The short answer is a resounding yes.

The long answer is that it potentiates many things.

Now that the tissues are saturated, the potentiation of other compounds is less noticeable as subject has reached a new homeostasis.

Other compounds include Andro, Gonadin, & Caffeine, specifically. Before reaching new homeostasis, subject displayed more intense and longer lasting manifestations of compounds, namely assertiveness and awareness.

**Disclaimer: Below is purely speculative : for more info research Varvara Ivanova, Russian parapsycologist and other related findings

However, subjects assertiveness should be defined as subject also engages in energy manipulation A.K.A working out, meditation, yoga, spirituality, and/or occultism.

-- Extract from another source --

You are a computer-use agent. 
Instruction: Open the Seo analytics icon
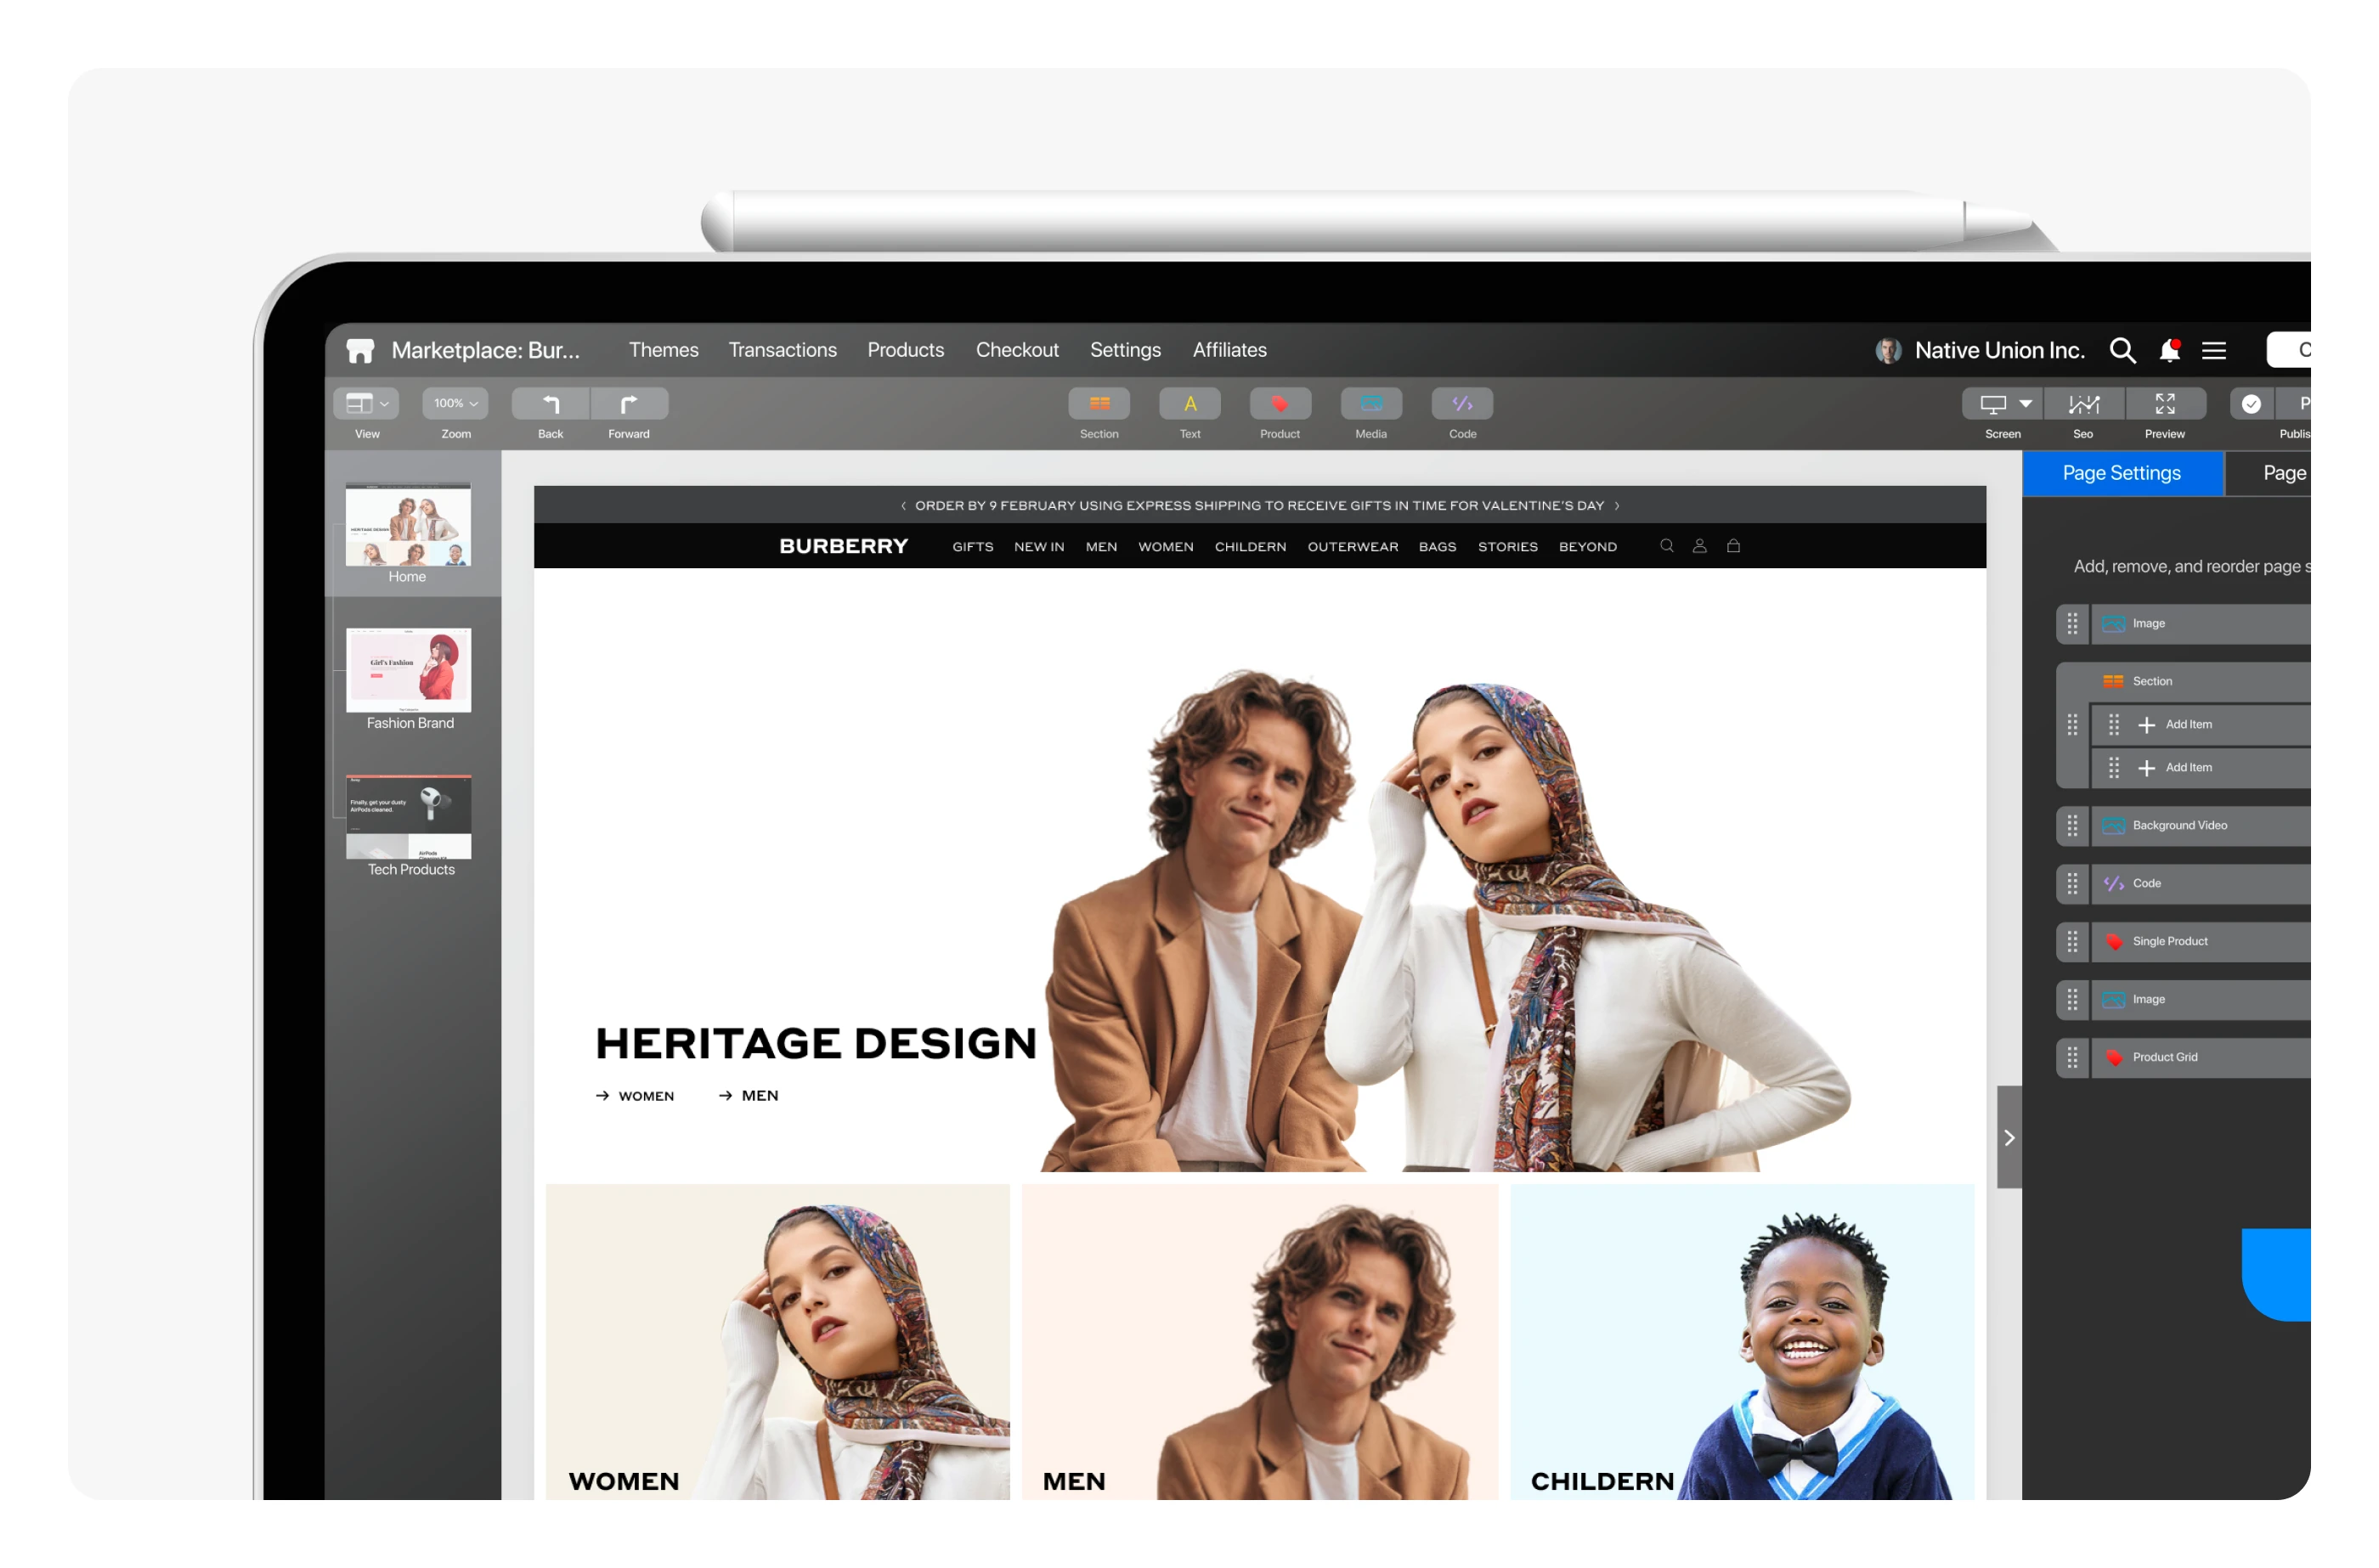click(x=2083, y=404)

Subject’s overall senses have potentiated, akin to a meditators 3rd eye, for example, suggesting greater opening and functioning of the soul, which is the human body and mind collectively.

Subject displays better ability to predict short-term events before they occur (only that subject is involved in) and feel others emotions and thoughts suggesting improved intuition, which is a spiritual phenomenon.

Some call this dissociation or schizophrenia and label it in a negative manner, but this labeling act is biased. Ancient Martial Artists trained this. Time travel and teleportation are a similar phenomenon, that of manipulating energy. Schizophrenia is nothing more than entering another dimension of time and space and not a permanent state. Medication is not needed unless one’s mind/soul is not strong enough to control it.

Therefore, regarding bodily function, this supplement should not be feared as the potentiation is merely an increase in one’s cellular vibrations and vitality.

Lastly, in the quest to increase subjects cellular vibrations to that of the speed of light (that of immortality A.K.A faster than the speed of time A.K.A permanently disease less) this supplement will definitely help.

However, I fear the only way to accomplish this feat may be through permanent DNA alteration, which seems like it will never be allowed.